At the start of this semester, students encountered a sharp $2 increase in the price of several popular sushi selections at Frist. Near the beginning of the term, 15 of the 20 sushi options available were priced above the credit designated for both late meal and late dinner, requiring students to pay the overcharge out-of-pocket.
While the sushi meals sold in the Food Gallery are priced by Dining Services, the products themselves are produced by a third-party vendor, Advanced Fresh Concepts Franchise Corp. Executive Director of Dining Services Stu Orefice declined to be interviewed, deferring comment to University Spokesperson Martin Mbugua.
Mbugua said the increase in prices correlates with the increase in cost from the vendors. He noted that this is the first time the University has altered its sushi prices in three years.“We use a market-based approach,” Mbugua said. “Prices are primarily based on customer feedback, general trend and market prices.”
AFC declined to comment regarding the increase in its market prices.Last week, however, Dining Services readjusted sushi prices in the Food Gallery again, this time in response to student feedback, Mbugua said. As of Friday afternoon, only eight of the 20 sushi options were priced over the late-meal limit. Dining Services reduced the higher costs of sushi by downsizing the packages: Sushi products that once contained a dozen pieces now contain only nine.
This readjustment was aimed at providing students with both “a nutritious meal” and “pricing flexibility,” according to Mbugua.

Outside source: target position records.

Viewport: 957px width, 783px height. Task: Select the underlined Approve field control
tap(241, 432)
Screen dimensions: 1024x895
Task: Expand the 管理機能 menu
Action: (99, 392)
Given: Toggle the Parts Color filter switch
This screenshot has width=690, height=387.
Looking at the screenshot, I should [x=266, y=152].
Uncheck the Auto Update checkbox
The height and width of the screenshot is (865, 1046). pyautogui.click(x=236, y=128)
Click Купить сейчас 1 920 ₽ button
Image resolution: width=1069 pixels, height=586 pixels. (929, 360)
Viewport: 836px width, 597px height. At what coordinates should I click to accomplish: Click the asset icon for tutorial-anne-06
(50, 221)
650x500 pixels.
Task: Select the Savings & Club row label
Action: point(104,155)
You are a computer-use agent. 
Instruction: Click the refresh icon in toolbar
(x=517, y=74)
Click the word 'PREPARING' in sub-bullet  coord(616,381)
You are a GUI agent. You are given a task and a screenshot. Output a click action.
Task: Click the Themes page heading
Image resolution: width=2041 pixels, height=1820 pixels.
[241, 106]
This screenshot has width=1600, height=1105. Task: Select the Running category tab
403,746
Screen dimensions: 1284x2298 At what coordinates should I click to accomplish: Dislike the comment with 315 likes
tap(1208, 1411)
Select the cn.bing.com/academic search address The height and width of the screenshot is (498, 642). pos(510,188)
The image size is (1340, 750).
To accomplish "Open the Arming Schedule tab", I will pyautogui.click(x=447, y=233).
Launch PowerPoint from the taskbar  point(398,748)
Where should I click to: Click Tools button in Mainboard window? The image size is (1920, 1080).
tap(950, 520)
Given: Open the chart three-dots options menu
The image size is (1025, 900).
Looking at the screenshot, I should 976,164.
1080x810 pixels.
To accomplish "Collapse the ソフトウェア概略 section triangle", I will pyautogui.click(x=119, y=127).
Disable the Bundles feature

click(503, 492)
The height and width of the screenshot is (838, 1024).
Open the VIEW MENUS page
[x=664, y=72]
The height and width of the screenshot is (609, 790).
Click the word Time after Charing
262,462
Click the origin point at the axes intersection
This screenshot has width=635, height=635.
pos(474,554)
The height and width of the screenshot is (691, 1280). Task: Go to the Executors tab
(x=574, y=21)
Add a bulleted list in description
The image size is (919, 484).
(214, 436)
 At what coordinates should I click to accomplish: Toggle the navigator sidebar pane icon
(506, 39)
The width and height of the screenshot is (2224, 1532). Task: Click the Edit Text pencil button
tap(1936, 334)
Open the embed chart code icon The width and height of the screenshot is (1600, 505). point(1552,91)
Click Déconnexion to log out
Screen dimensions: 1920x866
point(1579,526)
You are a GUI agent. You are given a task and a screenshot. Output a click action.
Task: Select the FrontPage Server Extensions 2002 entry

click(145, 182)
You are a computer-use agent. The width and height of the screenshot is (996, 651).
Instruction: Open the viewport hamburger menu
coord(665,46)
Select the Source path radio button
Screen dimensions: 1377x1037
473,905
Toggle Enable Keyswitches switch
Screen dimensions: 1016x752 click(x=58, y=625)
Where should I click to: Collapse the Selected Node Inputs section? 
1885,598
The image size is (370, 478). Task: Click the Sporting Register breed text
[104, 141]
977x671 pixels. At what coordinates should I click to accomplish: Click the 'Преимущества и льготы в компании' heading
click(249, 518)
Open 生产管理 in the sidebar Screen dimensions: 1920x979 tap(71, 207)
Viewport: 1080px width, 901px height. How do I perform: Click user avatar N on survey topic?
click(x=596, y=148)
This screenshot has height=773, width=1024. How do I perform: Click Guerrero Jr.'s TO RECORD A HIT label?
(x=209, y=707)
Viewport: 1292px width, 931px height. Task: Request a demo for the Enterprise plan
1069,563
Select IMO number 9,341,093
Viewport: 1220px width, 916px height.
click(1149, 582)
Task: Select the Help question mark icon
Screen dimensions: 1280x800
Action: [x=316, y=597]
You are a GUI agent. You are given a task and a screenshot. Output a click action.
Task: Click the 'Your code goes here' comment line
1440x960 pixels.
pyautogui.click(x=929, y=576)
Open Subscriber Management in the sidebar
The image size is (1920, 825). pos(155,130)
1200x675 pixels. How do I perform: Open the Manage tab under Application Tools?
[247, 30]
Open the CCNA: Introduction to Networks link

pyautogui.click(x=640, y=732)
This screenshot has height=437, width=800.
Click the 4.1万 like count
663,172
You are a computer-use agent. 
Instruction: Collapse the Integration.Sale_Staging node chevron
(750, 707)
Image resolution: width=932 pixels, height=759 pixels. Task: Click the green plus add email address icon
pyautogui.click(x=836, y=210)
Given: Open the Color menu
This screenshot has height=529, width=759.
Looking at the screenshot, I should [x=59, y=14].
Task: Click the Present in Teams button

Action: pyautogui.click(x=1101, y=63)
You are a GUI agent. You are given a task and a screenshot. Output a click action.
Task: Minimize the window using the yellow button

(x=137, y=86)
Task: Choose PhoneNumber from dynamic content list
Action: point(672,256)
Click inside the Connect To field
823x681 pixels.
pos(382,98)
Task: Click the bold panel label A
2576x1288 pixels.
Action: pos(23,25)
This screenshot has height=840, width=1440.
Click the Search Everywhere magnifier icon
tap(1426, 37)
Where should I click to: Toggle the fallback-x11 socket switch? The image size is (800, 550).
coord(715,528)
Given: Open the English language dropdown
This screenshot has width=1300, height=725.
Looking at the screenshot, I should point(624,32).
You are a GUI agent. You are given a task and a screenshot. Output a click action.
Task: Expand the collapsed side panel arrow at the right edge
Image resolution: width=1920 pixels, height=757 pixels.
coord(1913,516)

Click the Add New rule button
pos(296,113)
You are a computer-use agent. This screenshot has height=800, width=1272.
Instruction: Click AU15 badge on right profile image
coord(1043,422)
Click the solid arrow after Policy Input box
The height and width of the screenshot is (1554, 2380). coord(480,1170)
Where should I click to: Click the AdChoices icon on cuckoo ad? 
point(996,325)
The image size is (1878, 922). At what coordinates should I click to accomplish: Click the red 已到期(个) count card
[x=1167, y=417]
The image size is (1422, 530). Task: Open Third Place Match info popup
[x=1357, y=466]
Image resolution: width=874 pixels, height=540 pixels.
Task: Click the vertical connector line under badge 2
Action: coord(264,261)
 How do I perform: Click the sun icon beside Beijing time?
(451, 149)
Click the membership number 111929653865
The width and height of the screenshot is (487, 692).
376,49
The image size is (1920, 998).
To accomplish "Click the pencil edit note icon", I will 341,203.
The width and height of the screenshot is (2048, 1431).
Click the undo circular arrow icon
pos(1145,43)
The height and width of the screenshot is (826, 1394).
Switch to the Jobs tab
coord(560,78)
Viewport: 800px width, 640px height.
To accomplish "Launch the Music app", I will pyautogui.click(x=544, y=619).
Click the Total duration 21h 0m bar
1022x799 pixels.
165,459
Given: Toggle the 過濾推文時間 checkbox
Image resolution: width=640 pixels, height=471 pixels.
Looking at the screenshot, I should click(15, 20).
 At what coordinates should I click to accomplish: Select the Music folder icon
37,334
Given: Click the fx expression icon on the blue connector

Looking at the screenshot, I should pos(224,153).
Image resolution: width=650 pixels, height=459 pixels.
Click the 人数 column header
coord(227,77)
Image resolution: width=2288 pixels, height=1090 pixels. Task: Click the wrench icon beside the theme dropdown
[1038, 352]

“Feedback from students indicate popularity and preferences, and all of those pieces of information are put together in making the determination of what is offered and at what price,” Mbugua explained. “The goal is to provide a wide selection for the students. Their feedback is always taken into consideration.”
Nonetheless, some students continue to disapprove of Dining Services’ pricing, particularly with regard to the smaller sushi trays.
“I’m just as hungry,” Tyler Hastie ’15 said. “Plus, it tastes better [at the U-Store].”
Some students said they feel that sushi prices should be further reduced to allow for a more balanced meal. Dave Gupta ’16 noted that if he wanted to purchase a Silk Soy Milk with his sushi order, he would no longer be able to pay for both products with just a meal swipe.
Tom Colocci ’16 described the initial price increase as a “heinous attack on democracy” but is satisfied with recent changes.
“I’m fine as long as they continue to keep the price reduced,” he said.